## Goal of the exercise:
Pick out each line in the listing below that contains the word "face" and copy it.

## Data provided:
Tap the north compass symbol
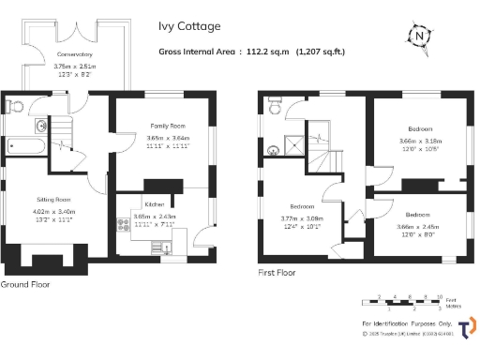419,37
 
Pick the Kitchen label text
154,203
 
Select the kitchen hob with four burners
122,225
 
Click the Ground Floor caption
25,283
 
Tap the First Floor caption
277,273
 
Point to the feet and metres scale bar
409,302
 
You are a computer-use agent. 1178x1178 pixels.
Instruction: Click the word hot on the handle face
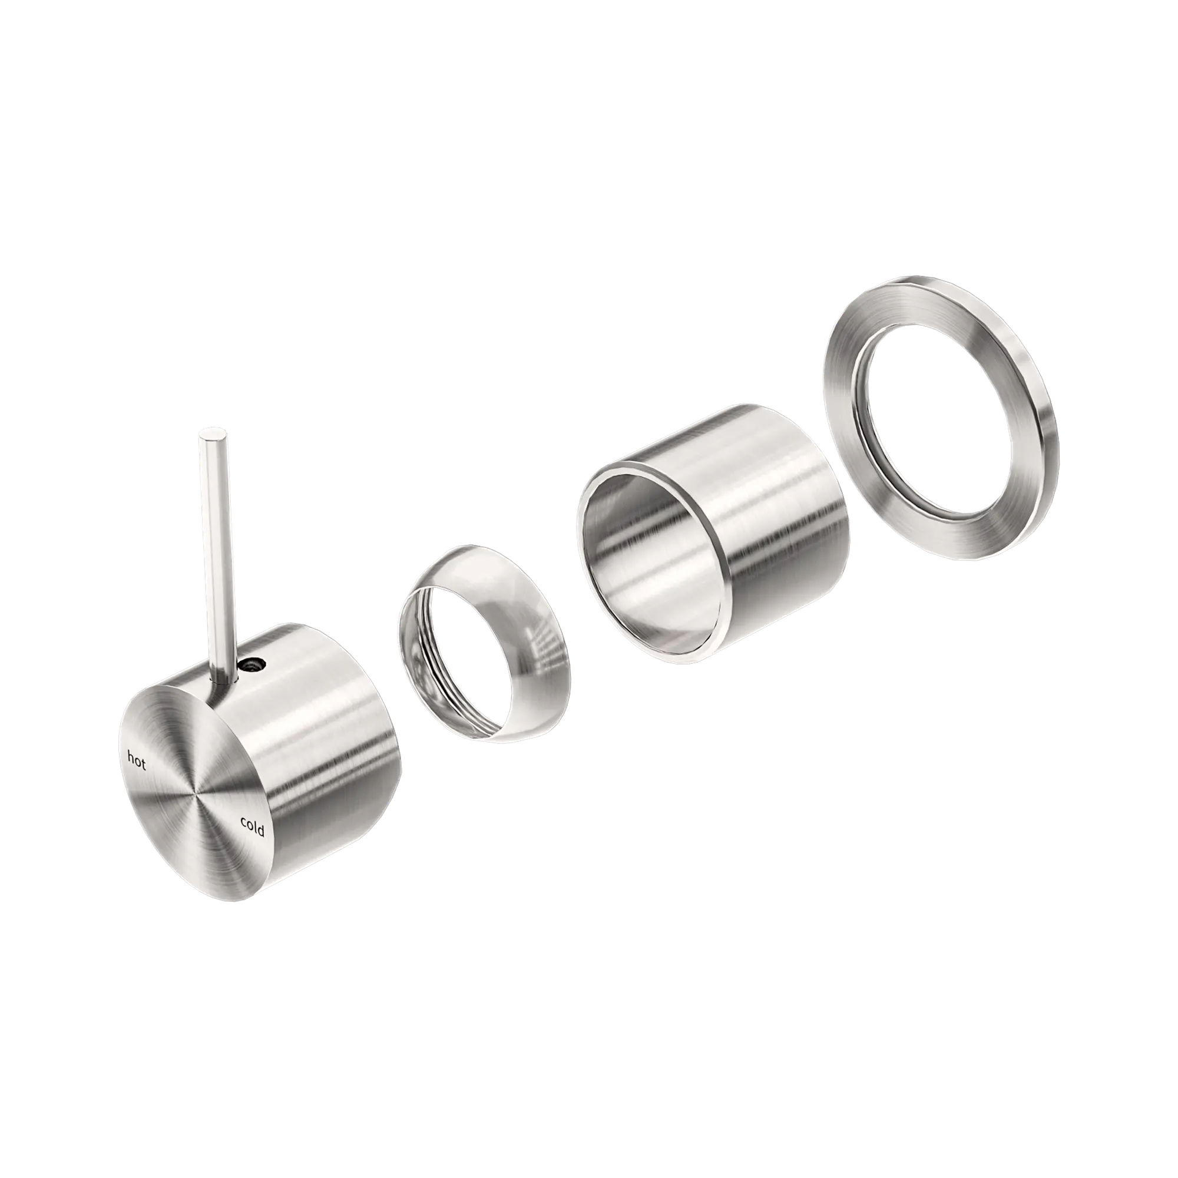136,761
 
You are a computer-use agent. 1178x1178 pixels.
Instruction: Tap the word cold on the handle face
252,827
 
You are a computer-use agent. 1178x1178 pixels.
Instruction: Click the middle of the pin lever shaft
214,549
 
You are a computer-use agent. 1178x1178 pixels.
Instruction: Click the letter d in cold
262,831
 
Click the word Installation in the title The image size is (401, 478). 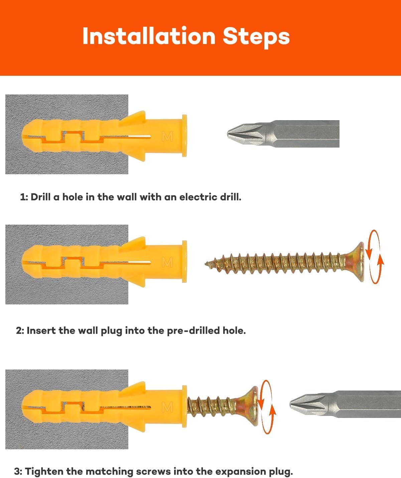149,36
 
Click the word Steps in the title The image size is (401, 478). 256,37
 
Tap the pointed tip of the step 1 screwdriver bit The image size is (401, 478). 228,134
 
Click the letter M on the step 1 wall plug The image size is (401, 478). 167,137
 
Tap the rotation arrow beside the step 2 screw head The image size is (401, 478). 374,257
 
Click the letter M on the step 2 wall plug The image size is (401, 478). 167,262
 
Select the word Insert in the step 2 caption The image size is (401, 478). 41,330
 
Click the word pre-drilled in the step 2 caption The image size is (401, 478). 193,331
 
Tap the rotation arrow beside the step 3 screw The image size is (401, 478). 267,407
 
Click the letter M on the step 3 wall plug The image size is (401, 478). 167,407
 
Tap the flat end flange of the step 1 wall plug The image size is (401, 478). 184,136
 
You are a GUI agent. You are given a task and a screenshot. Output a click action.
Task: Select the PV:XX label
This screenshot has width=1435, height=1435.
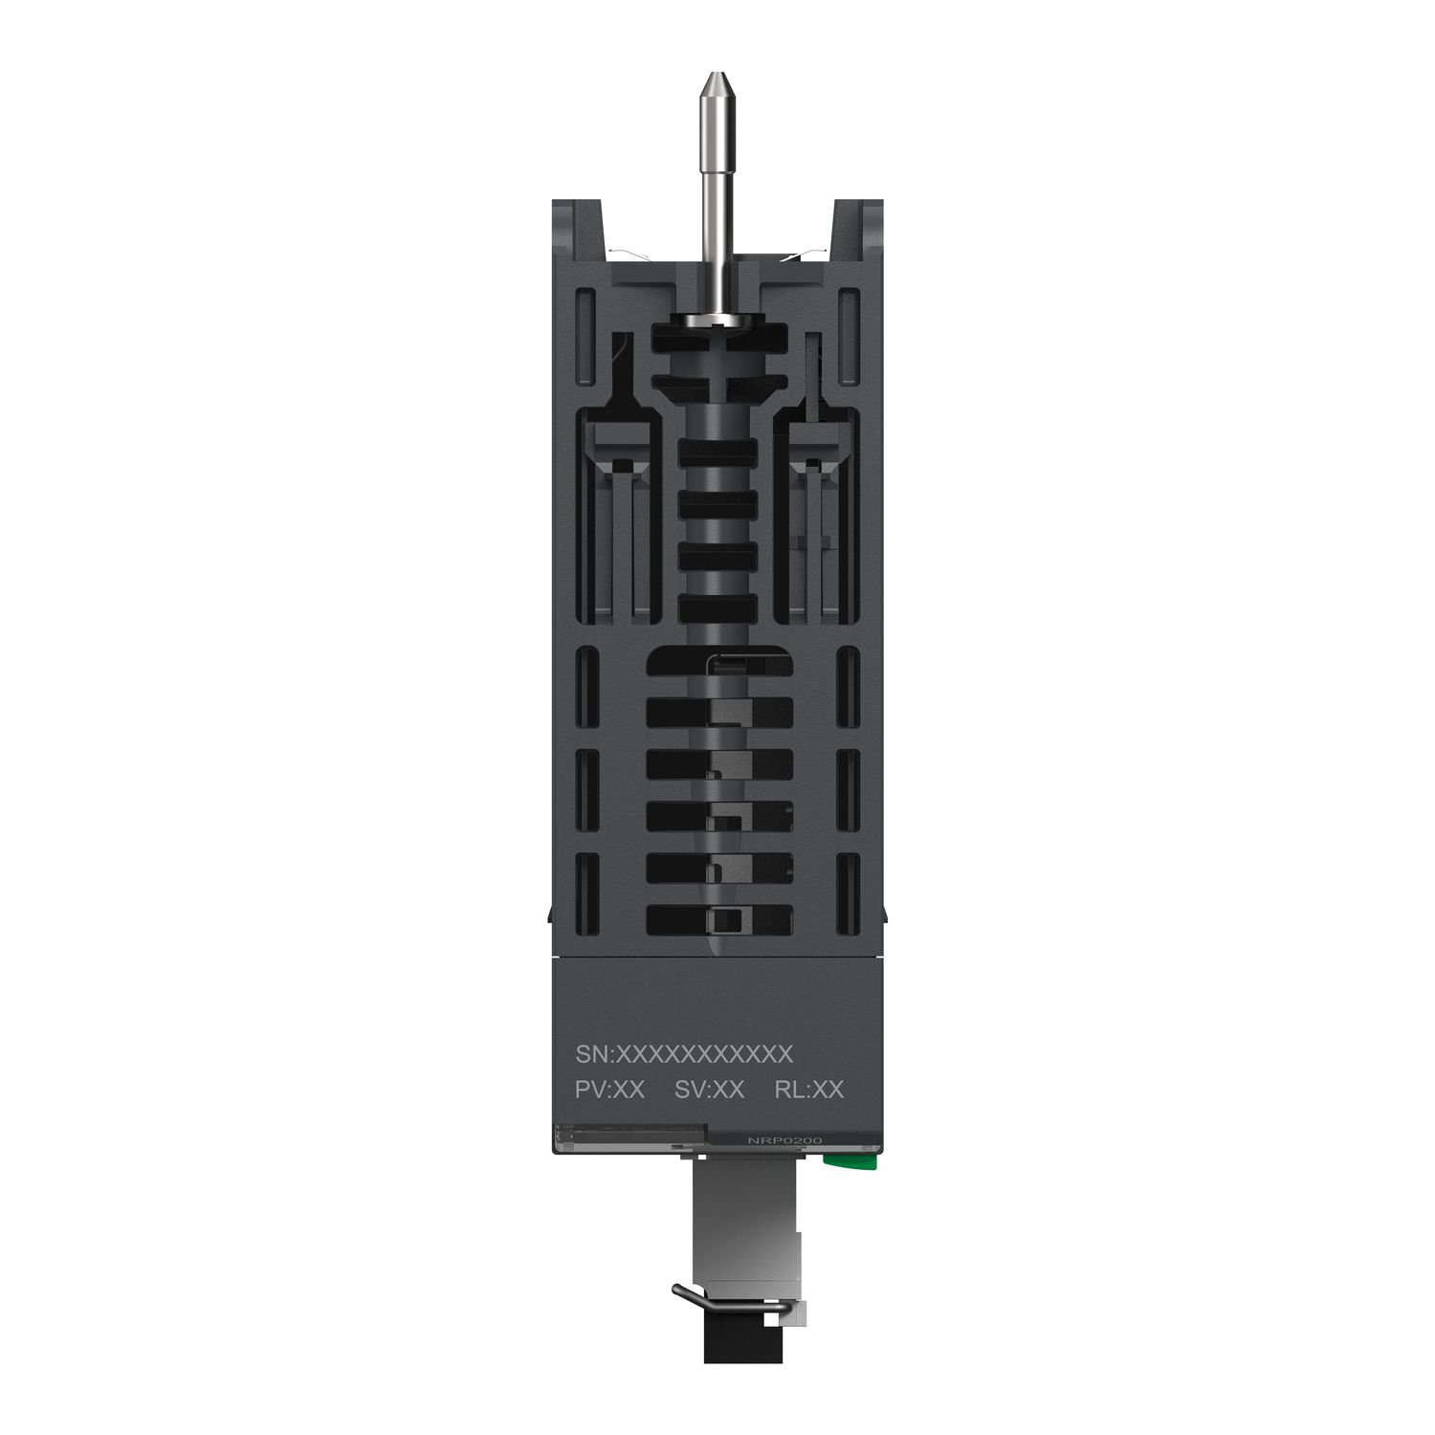point(609,1090)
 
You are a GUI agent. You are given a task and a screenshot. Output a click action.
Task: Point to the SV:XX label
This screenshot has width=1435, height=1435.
point(709,1090)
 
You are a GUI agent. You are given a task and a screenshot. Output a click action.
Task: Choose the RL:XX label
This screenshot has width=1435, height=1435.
point(808,1090)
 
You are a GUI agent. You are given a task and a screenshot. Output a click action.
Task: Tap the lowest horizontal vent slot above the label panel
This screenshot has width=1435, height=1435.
point(719,920)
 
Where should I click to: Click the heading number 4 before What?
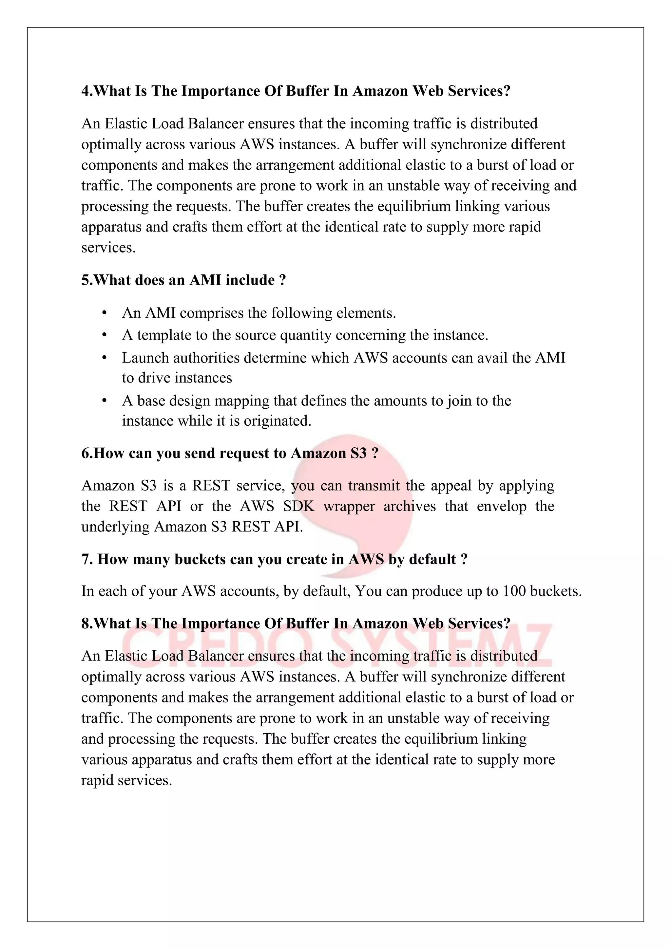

## Solution to the exercise:
Instruction: Click the word hot on the handle face
Instruction: Tap the word cold on the handle face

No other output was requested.